A Quantitative-Trait Locus in the Human Factor XII Gene Influences Both Plasma Factor XII Levels and Susceptibility to Thrombotic Disease

One approach to the identification of genetic loci that influence complex diseases is through the study of quantitative risk factors correlated with disease susceptibility. Factor XII (FXII) plasma levels, a related phenotype correlated with thrombosis, is such a risk factor. We conducted the first genomewide linkage screen to localize genes that influence variation in FXII levels. Two loci were detected: one on chromosome 5 and another on chromosome 10 (LOD scores 4.73 and 3.53, respectively). On chromosome 5, the peak LOD score occurred in the 5q33-5ter region, near the FXII gene. Addition of a 46C/T mutation in the FXII gene increased the multipoint LOD score to 10.21 (P=3.6 x 10(-12)). A bivariate linkage analysis of FXII activity and thrombosis further improved the linkage signal (LOD = 11.73) and provided strong evidence that this quantitative-trait locus (QTL) has a pleiotropic effect on the risk of thrombosis (P=.004). Linkage analysis conditional on 46C/T indicated that this mutation alone cannot explain the chromosome 5 signal, implying that other functional sites must exist. These results represent the first direct genetic evidence that a QTL in or near the FXII gene influences both FXII activity and susceptibility to thrombosis and suggest the presence of one or more still unknown functional variants in FXII.
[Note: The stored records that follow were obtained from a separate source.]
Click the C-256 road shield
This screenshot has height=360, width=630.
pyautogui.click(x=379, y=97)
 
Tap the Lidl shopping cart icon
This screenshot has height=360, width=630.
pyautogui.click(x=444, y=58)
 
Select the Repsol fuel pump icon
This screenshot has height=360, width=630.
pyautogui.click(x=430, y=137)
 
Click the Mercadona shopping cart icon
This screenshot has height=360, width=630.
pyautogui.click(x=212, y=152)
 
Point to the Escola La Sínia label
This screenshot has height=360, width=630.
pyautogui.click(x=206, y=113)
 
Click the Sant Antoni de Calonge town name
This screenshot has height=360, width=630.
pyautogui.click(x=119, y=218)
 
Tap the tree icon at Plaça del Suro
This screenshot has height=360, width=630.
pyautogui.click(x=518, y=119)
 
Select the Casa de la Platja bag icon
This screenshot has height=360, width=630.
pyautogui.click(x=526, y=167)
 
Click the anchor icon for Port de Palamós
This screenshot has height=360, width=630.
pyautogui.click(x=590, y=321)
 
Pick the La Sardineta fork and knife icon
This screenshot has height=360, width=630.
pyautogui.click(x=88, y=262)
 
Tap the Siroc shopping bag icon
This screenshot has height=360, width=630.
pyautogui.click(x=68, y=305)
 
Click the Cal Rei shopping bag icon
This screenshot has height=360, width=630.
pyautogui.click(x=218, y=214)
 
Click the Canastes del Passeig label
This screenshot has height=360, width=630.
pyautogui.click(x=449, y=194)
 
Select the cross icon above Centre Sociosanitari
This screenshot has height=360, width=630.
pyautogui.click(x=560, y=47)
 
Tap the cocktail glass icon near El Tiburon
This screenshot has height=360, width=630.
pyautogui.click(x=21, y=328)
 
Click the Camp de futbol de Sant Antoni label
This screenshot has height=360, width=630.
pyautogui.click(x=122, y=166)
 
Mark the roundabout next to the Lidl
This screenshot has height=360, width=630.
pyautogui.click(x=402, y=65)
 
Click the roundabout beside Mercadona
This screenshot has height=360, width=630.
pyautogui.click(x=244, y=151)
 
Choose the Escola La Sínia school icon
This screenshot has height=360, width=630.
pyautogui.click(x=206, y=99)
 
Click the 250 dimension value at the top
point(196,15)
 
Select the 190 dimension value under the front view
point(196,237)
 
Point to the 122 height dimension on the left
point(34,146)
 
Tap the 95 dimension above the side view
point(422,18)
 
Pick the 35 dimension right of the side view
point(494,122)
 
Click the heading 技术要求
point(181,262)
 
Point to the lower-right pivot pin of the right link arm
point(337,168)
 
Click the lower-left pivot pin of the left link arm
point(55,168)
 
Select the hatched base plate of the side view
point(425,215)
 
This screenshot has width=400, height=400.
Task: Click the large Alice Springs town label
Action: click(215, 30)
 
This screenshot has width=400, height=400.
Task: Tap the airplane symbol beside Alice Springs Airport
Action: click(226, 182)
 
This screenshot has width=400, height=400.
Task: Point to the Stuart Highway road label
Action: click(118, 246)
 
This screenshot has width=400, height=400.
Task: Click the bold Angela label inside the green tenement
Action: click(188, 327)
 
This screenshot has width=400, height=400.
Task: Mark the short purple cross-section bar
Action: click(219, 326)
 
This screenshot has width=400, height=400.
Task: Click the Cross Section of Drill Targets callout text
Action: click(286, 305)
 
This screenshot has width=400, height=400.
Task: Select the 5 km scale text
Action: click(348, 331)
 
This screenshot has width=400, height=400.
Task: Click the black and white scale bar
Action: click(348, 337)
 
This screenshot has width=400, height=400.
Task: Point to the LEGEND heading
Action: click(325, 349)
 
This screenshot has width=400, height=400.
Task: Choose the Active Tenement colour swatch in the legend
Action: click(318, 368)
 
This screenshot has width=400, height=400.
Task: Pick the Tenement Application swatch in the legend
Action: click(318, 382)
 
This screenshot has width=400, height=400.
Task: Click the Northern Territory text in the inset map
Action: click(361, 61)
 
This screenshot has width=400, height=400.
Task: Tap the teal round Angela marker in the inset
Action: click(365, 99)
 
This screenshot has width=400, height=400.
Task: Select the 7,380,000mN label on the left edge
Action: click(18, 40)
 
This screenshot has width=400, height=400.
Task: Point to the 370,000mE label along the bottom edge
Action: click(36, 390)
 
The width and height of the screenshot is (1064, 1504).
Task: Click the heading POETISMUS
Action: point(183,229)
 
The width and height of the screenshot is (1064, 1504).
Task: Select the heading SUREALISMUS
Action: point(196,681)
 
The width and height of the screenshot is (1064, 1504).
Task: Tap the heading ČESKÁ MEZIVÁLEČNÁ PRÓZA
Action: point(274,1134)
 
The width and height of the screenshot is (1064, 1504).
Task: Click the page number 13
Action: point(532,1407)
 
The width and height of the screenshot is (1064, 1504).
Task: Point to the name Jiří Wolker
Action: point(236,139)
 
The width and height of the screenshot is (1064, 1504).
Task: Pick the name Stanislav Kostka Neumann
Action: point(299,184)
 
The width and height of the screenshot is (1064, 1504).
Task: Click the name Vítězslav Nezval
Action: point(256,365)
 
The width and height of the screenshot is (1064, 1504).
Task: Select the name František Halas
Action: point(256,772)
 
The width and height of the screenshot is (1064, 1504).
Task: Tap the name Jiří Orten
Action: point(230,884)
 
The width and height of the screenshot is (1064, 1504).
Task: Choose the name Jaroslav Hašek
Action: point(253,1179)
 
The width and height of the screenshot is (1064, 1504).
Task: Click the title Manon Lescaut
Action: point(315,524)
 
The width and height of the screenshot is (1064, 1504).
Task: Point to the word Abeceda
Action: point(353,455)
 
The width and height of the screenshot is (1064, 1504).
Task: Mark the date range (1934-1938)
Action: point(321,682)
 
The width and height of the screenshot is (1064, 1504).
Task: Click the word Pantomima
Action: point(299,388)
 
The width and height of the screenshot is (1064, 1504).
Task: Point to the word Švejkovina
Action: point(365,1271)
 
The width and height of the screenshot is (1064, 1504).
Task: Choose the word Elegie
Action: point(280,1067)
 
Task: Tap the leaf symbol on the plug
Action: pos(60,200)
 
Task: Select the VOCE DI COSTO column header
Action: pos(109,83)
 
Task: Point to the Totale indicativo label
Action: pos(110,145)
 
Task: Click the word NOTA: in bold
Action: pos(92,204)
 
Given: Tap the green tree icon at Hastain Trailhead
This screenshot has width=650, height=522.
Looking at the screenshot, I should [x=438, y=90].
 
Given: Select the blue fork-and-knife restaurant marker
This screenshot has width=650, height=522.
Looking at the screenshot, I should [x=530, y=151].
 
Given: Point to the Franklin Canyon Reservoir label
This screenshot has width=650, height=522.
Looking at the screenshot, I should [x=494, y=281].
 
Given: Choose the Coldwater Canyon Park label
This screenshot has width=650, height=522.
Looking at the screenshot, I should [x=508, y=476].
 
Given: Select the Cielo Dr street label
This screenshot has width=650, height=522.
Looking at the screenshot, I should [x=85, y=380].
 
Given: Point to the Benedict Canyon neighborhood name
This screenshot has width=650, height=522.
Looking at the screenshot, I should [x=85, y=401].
Evidence of Genetic Interaction between the β-Globin Complex and Chromosome 8q in the Expression of Fetal Hemoglobin

During human development, the switch from fetal to adult hemoglobin (Hb) is not complete with the residual gamma-globin expression being restricted to a subset of erythrocytes termed "F cells" (FC). Statistical analyses have shown the FC trait to be influenced by a common sequence variant (C-->T) at position -158 upstream of the Ggamma-globin gene, termed the "XmnI-Ggamma polymorphism." The XmnI-Ggamma site is believed to be involved in the expression of the Ggamma-globin gene through interaction with transcription factors, and polymorphisms in the transcription factors could be influencing fetal Hb expression, conditional on the XmnI-Ggamma site. Using a two-locus model, in which the second locus was the known quantitative-trait locus (QTL) at the XmnI-Ggamma site, we showed suggestive linkage to chromosome 8q. A maximum single-point LOD score of 4.33 and a multipoint LOD score of 4.75 were found in a 15-20 cM region of chromosome 8q. A single-locus analysis failed to show linkage of FC to the region when the XmnI-Ggamma site was accounted for by removing its effects from the data or including it as a covariate. Results of the single-locus analysis were significant when the effects of the XmnI-Ggamma site were not accounted for in any way. The results of analysis in a large Indian kindred indicate that there is an interaction between the XmnI-Ggamma site and a QTL on chromosome 8q that is influencing the production of fetal Hb.